— begin SELECTION —

Modern = safe, right?  Modern nitro powder must be "safer" than old fashioned black powder, right?  (That's the way some people think, when they don't know any better and make assumptions.)

Why is smokeless powder so dangerous to use as a volume-to-same-volume substitute for black powder?  I don't know, but it IS. It just "IS" more dangerous.

Modern hunting rifles with bottle-necked cases and smokeless powder often have chamber pressures of 50,000 or 60,000 p.s.i. (or CUP, whatever the unit is).

Black powder rifles are made to contain about 20,000 pounds (or CUP ?) of pressure.  So that's 1/3 to 1/2 of what the modern smokless rifle generates.


----------



## alvishere

Oh that is scary


----------



## The Longhunter

GunnSmokeer said:


> Why is smokeless powder so dangerous to use as a volume-to-same-volume substitute for black powder?  I don't know, but it IS. It just "IS" more dangerous.



Because an equal volume of smokeless contains more energy than BP, but the chemicals are more tightly bound so that smokeless is harder to set off.  

Without the tight chemical bonding of smokeless, you would have nitroglycerin, which is too unstable for ordinary use.

It's like comparing alcohol and gasoline -- same volume. different amount of energy.


----------



## _BuckMaster_

OH MY!!! Praying for a speedy recovery.


----------



## Kanook

My question would be/is, How many times had he done it before it failed?

Hoping for a speedy recovery as well.


----------



## FrontierGander

One is all it would take.


----------



## Whiteeagle

Ya can't FIX stupid! However, I HOPE he learned  from this and TEACHES others!


----------



## Marlin_444

Not smart...


----------



## RNC

Hunting & shooting will never be the same


----------



## FrontierGander

Supposedly was using black powder but only seated the ball 8" down the muzzle.


----------



## jglenn

dang ..looks like one less T/C Hawken

hope no one was hurt.


----------



## BarnesAddict

FrontierGander said:


> Supposedly was using black powder but only seated the ball 8" down the muzzle.



DAYGONE!

How bad was the shooter injured?  That looks very nasty.


----------



## wildman0517

Looks like someone got hurt bad I see blood inside the hat also, hope the shooter is ok


----------



## FrontierGander

it cost him some fingers.


----------



## BarnesAddict

FrontierGander said:


> it cost him some fingers.



Do you know this person and the whole story?  Not asking for a name, just concerned enough to warn others of the potential.


----------



## FrontierGander

No it was on another forum where a members friend worked on the range.


----------



## woods&water

you can't fix stupid


----------



## Whiteeagle

It's AMAZING how Ignorance and Haste can HURT YOU and destroy your gear! Too many people try it FIRST and then READ the directions! However, if it doesn't KILL you....You get a GOOD EDUCATION!


----------



## Wild Turkey

Like the man said. If it doesnt kill you it will make you lefthanded.


----------



## Pablo

lightfoot209 said:


> So sad, he had best be Thankful  he wasn't more seriously injured.  Praying for a fast recovery and hope the lost of two fingers doesn't have a negative impact on his job for his and his family's sake.



Best thing I have heard on this thread.


----------



## SGADawg

Whiteeagle said:


> It's AMAZING how Ignorance and Haste can HURT YOU and destroy your gear! Too many people try it FIRST and then READ the directions! However, if it doesn't KILL you....You get a GOOD EDUCATION!

— end SELECTION —

* SET EXERCISE A: Repeat the forum thread's text from "Because an equal" to "for ordinary use.".
* SET EXERCISE B:
Answer these from the forum thread:
(i) What chamber pressures do modern hunting rifles with bottle-necked cases and smokeless powder often have?
(ii) How far down the muzzle was the ball reportedly seated?
(iii) Where did FrontierGander learn of the accident?
* SET EXERCISE C: According to the forum thread, why is smokeless powder dangerous to use as a volume-for-volume substitute for black powder?

— begin GIVEN INFORMATION —

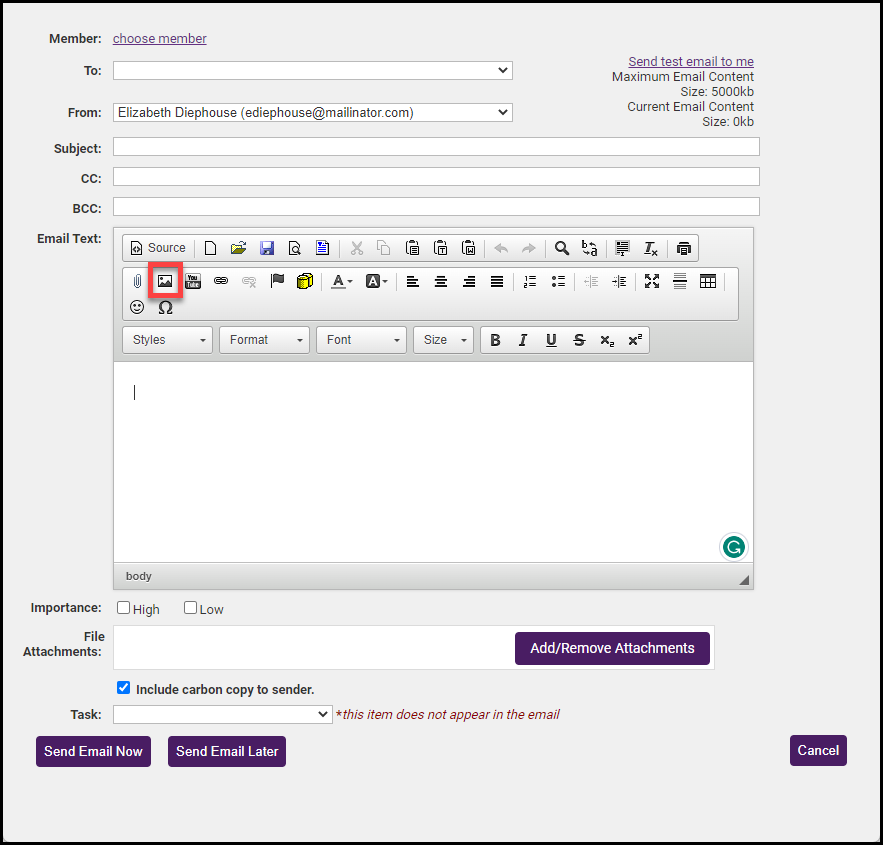This screenshot has height=845, width=883.
Task: Insert a hyperlink with the Link icon
Action: coord(221,281)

— end GIVEN INFORMATION —

* WRITTEN REPLY A:
Because an equal volume of smokeless contains more energy than BP, but the chemicals are more tightly bound so that smokeless is harder to set off.  

Without the tight chemical bonding of smokeless, you would have nitroglycerin, which is too unstable for ordinary use.

* WRITTEN REPLY B:
(i) 50,000 or 60,000 p.s.i.
(ii) 8 inches.
(iii) On another forum, where a member's friend worked on the range.

* WRITTEN REPLY C: An equal volume of smokeless powder contains more energy than black powder. Its chemicals are more tightly bound, which makes it harder to set off but does not reduce the energy it holds.